== ACTIVITY ==
Look through the records below, and copy out every line that holds the string "help".
[[ MATERIAL FOR THIS TASK open ]]
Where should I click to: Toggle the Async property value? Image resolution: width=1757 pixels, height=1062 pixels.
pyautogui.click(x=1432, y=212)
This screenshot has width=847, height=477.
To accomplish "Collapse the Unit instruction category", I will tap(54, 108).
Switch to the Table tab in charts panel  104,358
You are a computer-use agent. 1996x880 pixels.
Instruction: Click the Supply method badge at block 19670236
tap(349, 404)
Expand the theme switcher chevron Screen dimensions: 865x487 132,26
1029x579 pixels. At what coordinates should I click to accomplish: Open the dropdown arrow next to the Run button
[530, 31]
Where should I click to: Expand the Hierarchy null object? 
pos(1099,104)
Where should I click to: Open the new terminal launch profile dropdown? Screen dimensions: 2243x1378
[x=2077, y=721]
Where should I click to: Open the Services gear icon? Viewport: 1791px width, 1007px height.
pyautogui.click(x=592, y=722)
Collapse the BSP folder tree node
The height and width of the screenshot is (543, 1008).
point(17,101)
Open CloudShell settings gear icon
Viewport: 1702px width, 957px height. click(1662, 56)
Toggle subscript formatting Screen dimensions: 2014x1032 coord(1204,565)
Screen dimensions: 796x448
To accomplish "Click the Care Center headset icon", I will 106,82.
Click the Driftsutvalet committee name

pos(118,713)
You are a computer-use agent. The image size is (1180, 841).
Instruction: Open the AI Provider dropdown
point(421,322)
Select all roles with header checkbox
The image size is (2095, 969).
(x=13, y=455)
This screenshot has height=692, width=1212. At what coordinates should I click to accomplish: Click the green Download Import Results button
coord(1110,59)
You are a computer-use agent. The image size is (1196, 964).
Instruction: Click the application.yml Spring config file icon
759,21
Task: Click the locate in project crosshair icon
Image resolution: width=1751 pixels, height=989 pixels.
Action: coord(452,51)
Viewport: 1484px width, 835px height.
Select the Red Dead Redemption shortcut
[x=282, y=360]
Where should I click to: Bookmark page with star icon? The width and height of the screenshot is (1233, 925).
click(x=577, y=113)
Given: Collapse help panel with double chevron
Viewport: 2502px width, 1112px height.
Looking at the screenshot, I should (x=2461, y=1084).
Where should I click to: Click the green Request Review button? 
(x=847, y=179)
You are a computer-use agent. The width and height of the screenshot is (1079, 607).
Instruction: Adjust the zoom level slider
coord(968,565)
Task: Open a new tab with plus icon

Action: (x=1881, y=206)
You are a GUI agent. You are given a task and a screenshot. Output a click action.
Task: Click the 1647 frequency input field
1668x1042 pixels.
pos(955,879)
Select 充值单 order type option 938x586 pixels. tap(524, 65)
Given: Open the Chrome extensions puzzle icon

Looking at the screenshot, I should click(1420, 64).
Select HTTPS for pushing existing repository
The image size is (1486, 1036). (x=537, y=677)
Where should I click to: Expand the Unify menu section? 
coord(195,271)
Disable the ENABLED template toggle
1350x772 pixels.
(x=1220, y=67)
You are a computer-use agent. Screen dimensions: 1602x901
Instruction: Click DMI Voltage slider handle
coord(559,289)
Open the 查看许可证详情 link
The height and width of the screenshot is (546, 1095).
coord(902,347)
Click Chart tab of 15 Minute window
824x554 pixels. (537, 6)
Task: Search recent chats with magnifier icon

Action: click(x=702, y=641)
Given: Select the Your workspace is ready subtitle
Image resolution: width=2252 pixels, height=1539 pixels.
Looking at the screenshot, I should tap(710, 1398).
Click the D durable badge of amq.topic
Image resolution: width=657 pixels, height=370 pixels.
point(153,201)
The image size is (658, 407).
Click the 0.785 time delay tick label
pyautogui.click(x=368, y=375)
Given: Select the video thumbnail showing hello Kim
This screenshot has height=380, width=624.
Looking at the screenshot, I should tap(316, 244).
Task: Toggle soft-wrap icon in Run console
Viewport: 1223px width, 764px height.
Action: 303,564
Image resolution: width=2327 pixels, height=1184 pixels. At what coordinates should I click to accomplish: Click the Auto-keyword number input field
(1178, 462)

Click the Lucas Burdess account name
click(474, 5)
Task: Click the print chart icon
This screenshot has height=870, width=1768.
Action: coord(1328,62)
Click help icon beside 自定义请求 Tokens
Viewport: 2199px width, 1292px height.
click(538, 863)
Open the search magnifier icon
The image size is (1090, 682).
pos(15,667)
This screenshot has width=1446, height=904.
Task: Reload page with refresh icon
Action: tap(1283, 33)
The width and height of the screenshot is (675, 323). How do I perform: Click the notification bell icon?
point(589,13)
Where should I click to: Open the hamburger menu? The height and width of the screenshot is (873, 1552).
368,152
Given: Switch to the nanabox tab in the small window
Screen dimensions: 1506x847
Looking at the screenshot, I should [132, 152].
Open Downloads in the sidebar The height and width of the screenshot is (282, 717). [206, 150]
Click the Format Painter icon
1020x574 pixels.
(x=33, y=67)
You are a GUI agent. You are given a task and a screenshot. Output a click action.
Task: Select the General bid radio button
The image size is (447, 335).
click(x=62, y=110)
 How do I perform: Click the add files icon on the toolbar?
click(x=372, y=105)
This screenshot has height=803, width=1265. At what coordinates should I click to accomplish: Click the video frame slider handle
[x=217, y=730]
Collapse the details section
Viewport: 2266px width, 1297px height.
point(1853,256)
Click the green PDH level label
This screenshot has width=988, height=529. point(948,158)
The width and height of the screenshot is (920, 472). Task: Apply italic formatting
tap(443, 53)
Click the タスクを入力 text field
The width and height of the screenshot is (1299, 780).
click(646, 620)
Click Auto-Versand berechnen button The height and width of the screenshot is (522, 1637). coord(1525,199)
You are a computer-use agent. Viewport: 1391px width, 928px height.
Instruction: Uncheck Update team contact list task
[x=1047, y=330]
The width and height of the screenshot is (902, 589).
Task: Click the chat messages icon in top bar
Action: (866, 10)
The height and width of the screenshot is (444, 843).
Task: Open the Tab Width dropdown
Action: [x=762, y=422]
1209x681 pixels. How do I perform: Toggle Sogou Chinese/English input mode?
[[ MATERIAL FOR THIS TASK closed ]]
== ANSWER SPACE ==
Given: Collapse help panel with double chevron
Click help icon beside 自定义请求 Tokens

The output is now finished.